• RECORD LIST:

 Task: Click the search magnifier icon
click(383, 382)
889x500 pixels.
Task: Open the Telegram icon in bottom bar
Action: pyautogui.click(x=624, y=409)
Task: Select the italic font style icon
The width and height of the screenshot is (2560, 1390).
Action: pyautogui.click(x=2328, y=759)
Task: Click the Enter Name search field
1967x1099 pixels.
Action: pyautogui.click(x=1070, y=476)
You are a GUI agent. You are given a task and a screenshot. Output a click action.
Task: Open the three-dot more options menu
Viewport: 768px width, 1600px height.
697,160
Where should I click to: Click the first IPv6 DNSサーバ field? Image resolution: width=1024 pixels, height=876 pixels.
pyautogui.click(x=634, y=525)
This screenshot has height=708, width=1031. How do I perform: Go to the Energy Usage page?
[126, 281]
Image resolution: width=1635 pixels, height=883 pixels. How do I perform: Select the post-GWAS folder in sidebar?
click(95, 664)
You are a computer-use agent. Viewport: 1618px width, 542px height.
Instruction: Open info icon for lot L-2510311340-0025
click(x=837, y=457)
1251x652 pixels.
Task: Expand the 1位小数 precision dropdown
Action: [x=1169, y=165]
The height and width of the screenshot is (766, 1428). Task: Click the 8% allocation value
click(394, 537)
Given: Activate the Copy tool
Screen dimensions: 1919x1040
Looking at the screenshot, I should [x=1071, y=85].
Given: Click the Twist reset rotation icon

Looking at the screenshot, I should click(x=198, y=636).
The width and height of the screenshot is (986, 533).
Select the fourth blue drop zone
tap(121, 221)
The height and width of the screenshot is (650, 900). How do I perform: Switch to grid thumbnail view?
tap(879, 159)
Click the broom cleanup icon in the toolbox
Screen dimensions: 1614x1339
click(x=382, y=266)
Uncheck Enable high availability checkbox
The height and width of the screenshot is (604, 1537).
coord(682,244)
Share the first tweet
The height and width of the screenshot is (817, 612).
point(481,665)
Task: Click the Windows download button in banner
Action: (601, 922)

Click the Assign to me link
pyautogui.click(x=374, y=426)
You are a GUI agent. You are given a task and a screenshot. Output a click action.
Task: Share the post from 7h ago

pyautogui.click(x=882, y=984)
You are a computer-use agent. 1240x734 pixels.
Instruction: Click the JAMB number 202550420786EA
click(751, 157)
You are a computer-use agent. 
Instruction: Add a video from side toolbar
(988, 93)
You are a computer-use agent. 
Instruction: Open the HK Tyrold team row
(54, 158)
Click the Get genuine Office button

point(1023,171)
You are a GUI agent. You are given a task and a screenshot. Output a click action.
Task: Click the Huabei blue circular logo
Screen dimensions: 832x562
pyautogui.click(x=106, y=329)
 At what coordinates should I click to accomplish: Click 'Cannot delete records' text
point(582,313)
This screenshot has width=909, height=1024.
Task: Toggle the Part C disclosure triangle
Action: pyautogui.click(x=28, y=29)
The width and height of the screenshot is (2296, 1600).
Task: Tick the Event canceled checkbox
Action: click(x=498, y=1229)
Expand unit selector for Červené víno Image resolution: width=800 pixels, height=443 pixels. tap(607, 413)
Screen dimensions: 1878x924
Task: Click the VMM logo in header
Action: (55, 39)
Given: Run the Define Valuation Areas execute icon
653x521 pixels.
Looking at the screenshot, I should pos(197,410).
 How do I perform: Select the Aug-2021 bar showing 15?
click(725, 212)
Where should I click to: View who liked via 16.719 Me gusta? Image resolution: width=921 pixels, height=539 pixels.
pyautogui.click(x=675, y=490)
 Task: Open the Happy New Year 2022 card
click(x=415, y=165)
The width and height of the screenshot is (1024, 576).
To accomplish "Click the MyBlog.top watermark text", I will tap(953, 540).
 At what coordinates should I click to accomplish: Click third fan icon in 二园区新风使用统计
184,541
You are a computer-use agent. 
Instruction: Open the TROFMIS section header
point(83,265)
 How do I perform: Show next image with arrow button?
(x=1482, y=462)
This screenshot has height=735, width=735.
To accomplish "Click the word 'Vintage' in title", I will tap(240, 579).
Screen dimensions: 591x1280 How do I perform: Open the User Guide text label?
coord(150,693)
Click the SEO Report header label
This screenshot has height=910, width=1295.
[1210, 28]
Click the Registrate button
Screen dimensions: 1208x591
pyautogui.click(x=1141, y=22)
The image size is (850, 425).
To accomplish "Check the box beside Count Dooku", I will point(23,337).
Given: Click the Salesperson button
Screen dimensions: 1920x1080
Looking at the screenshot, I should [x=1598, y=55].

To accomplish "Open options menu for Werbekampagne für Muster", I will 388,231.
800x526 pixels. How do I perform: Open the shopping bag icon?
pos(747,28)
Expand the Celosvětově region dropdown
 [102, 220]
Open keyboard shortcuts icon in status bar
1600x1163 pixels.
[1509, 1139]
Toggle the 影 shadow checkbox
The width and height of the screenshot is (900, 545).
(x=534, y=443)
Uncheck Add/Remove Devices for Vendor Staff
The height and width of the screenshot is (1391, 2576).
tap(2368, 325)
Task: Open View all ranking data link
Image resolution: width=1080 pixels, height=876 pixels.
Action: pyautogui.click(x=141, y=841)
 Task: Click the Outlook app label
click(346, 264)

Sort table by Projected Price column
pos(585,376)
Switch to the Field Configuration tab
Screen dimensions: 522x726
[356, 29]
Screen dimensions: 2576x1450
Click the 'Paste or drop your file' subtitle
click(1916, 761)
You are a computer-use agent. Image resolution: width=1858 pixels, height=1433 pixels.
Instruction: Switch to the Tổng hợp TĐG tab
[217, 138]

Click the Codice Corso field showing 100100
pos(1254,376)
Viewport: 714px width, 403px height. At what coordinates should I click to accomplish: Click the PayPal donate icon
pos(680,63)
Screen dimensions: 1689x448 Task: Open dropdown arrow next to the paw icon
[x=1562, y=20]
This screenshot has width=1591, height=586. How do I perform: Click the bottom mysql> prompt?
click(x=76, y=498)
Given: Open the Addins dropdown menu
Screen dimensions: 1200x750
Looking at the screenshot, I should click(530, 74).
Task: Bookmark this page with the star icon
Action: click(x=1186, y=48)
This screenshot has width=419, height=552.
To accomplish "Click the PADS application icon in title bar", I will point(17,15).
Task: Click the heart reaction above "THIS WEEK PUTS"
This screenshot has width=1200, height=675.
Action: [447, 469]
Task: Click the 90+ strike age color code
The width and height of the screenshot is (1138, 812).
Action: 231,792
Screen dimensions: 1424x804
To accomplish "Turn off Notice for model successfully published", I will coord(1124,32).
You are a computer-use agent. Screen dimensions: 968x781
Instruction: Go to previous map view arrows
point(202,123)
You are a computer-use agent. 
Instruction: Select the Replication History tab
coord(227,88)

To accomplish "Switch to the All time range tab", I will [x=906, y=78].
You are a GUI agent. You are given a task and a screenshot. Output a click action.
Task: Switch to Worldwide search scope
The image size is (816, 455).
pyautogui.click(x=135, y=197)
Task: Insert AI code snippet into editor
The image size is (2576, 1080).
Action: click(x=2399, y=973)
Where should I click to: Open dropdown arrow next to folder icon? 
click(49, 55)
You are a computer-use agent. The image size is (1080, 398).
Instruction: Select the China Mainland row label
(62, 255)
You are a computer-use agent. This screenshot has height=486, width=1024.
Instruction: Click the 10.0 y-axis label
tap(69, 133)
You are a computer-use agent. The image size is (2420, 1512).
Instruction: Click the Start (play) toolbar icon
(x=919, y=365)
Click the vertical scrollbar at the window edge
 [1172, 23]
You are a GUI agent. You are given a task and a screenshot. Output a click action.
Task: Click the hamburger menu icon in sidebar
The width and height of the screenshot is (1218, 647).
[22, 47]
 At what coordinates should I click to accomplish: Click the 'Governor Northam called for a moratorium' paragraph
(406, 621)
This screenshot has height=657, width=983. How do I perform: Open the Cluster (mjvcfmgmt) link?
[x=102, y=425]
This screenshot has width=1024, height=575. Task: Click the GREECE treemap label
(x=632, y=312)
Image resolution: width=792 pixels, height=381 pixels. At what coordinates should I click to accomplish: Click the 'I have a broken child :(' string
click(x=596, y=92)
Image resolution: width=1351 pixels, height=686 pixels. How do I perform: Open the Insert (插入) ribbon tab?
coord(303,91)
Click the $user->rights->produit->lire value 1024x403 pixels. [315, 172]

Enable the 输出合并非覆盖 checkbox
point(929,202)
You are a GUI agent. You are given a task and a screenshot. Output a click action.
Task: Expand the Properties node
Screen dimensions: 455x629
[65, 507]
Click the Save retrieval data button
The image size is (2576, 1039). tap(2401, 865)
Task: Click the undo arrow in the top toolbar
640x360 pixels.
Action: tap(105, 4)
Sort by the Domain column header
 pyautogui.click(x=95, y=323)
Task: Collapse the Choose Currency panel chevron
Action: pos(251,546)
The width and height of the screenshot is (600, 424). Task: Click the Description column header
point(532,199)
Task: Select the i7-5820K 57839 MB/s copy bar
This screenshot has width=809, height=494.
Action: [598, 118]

• DIRECTIONS FOR THIS TASK: Rewrite the entries from the line with "You are a computer-use agent. 1240x734" up to and including the line with "point(1023,171)" as a two-column CSV with the columns instruction and click. Give one row per entry, put each value in a single quoted field, and replace line breaks with spaces.

• RESULT OF THE TASK:
instruction,click
"You are a computer-use agent. 1240x734 pixels. Instruction: Click the JAMB number 202550420786EA","click(751, 157)"
"You are a computer-use agent. Instruction: Add a video from side toolbar","(988, 93)"
"You are a computer-use agent. Instruction: Open the HK Tyrold team row","(54, 158)"
"Click the Get genuine Office button","point(1023,171)"